Proverbs, more than any other book in the Bible, centers around the concept of wisdom. For many reasons, it is a wonderful book. The two greatest ones are that it is supremely approachable to a person who has never read it before and is powerfully fruitful with new wisdom even for a person who has read it 20 times.
Introduction
Proverbs contain many different elements. There is a 9-chapter introduction that introduces the book as a set of lessons from a father to his son. The father introduces his son to wisdom and foolishness through the analogy of two women, Wisdom and Folly, who the son must choose between. Both are young women with sexual imagery attached: one pure and the other impure. The son, and everyone who comes of age, must choose between God’s gift of wisdom, which stands on the street corner and invites us into her home, and Folly, who whispers from dark alleyways and attempts to bring us down to death.
Examples
This introduction is followed by a long section of Proverbs that uses a dialectic structure, meaning that it uses an example followed by a counterexample or vice versa.
Here is one case:
The righteous is delivered from trouble, and the wicked walks into it instead. – Proverbs 11:8
Or as in Proverbs 11:13:
Whoever goes about slandering reveals secrets, but he who is trustworthy in spirit keeps a thing covered. – Proverbs 11:13
So, in each case, either the bad or good choice is suggested first, and then the other follows. The point of these chapters is to set good and bad examples against each other so that we can see their contrast and act in light of the wise decision. These Proverbs occupy the second section which runs from Proverbs 10 to Proverbs 29.
Conclusion(s)
Finally, we have the last two sections (or conclusions): chapters 30 and 31. Determining which one is the conclusion has led to disagreement among Bible scholars. But, it is clear that chapter 30 is separate from chapters 10-29. In my opinion, the best way to think about them is to say that Proverbs 30 is the conclusion to the book and that Proverbs 31 is an appendix on wise women. If you would like a defense of the organization at the end of the book, see the end of this document (it is not necessary if you do not want to).

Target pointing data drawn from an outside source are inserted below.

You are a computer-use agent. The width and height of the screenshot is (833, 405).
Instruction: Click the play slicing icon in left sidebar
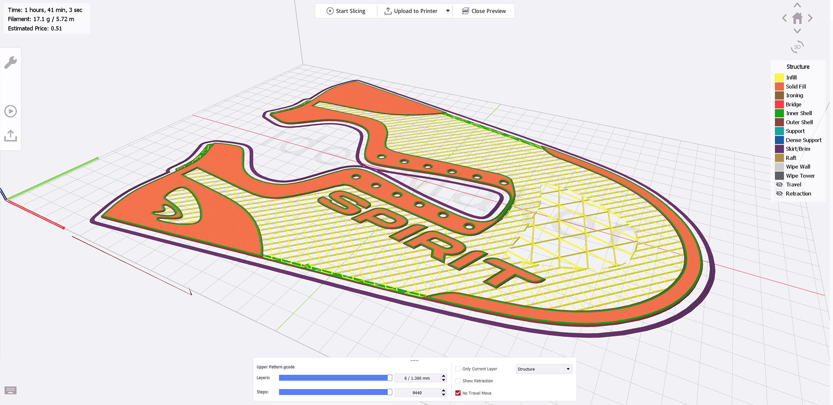[x=10, y=111]
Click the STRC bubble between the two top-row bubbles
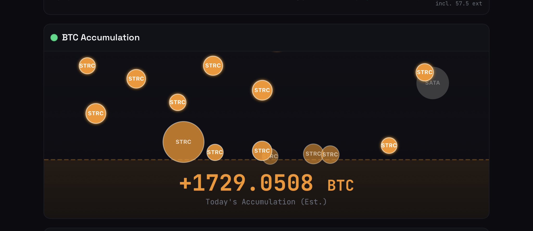 pos(136,79)
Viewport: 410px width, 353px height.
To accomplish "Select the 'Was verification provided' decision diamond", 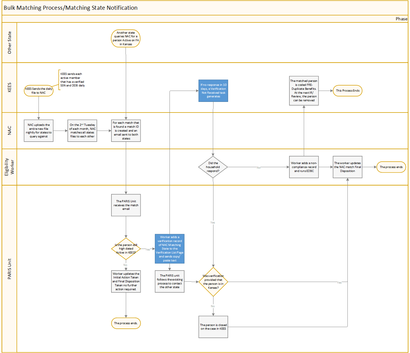I will pos(213,282).
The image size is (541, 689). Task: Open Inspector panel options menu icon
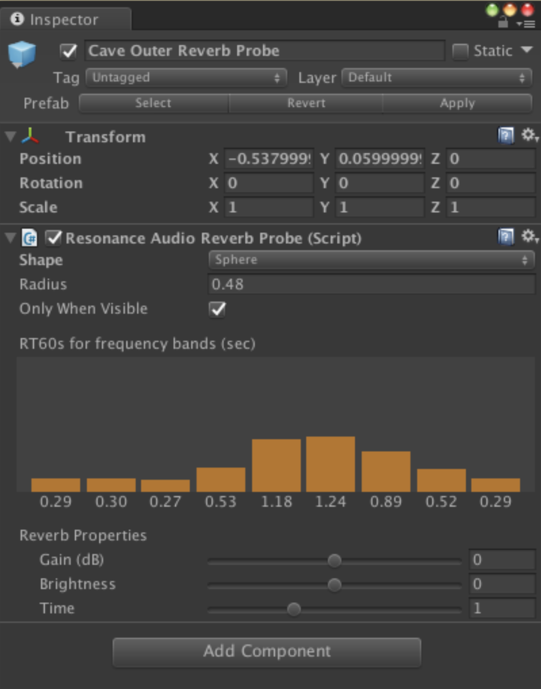[527, 24]
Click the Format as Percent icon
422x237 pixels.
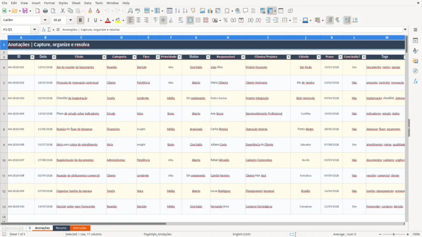(x=225, y=20)
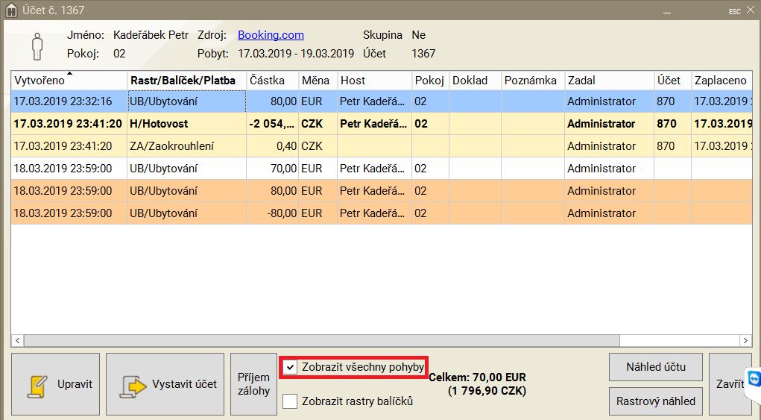Open Náhled účtu preview

click(655, 367)
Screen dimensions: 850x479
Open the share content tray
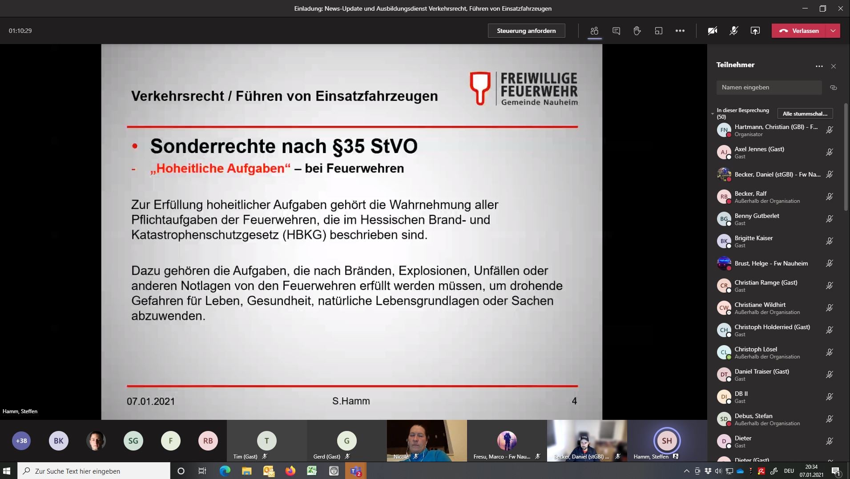pos(755,31)
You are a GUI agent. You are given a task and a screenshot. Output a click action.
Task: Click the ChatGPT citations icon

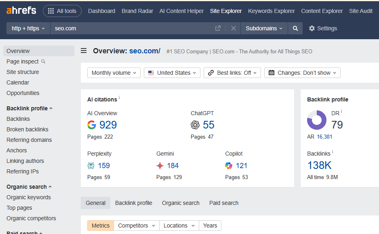pyautogui.click(x=195, y=125)
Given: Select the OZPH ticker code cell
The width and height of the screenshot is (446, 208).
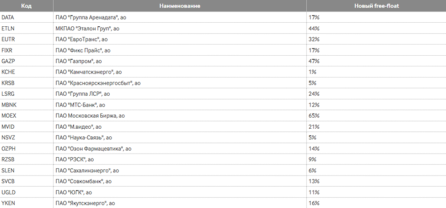Looking at the screenshot, I should [x=9, y=149].
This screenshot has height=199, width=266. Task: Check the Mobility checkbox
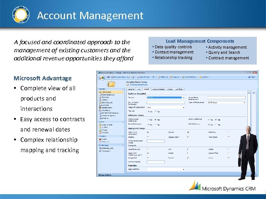click(148, 137)
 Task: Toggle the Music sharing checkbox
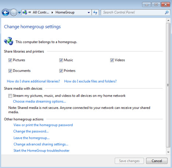coord(61,60)
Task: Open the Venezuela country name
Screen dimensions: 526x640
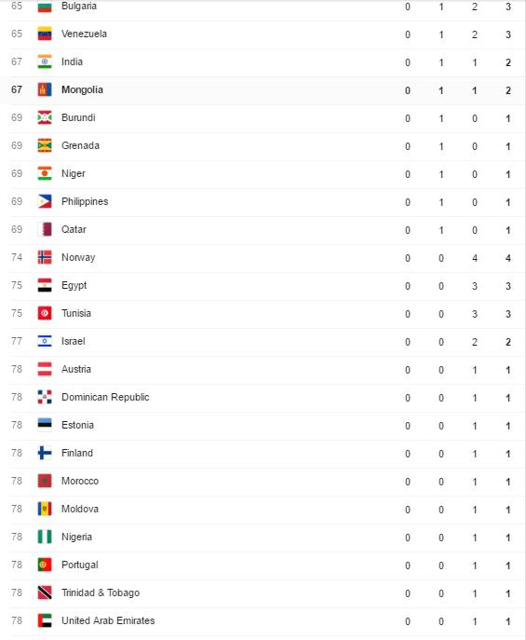Action: pos(84,34)
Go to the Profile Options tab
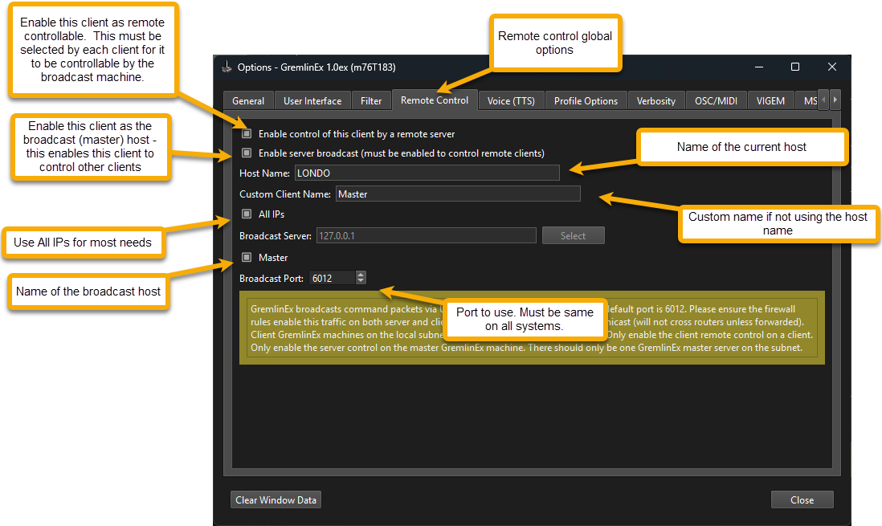This screenshot has height=526, width=882. 586,101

So, we have the extended introduction of wisdom from a father to his son (1-9), the body of Proverbs that test the concept of wisdom in a wide range of life areas (10-29), and the conclusion and appendix to the book (30-31). Hopefully, this guide will help you make sense of Proverbs. Ultimately, however, Proverbs is a book that needs to be read many times, each time gaining new insight from the book and its construction.
Defense of Chapter 30 as Conclusion and 31 as an Appendix:
Chapter 31 has often been confusing for pastors who try and tack it onto the end as a conclusion to the book. We all know that it talks about a good wife who is hard to find and the virtuous character for which she is praised by her husband and children alike. However, is a chapter about virtuous women really a suitable “conclusion” for a book to a young man coming of age, choosing between the life of godliness and the death of sin? I would say no, at least not in the traditional sense of the word “conclusion.” Thankfully, taking a peek back one chapter we see Proverbs 30 which looks very much like a traditional conclusion and can bring us great clarity. Proverbs 30 reflects on wisdom and laments that he feels he has not learned it, even after the proverbs of the book. The writer of Proverbs 30 asks for a mediator to bring wisdom down to him in a way that hauntingly sounds like Christ’s mediatorial role that will be revealed as the Wisdom of God later in the New Testament era (see 1 Corinthians 1-4). So, in chapter 30, we have a reflection on the content that came before, much like in a conclusion; but, in 31, we have a test case, if you will, about what it would mean to apply wisdom to this area of women, something that probably tormented young men then just as much as it does now. So, it can be helpful to see Proverbs 30 as reflecting back upon the content of the book and 31 as looking forward to a life lived with possible newfound wisdom.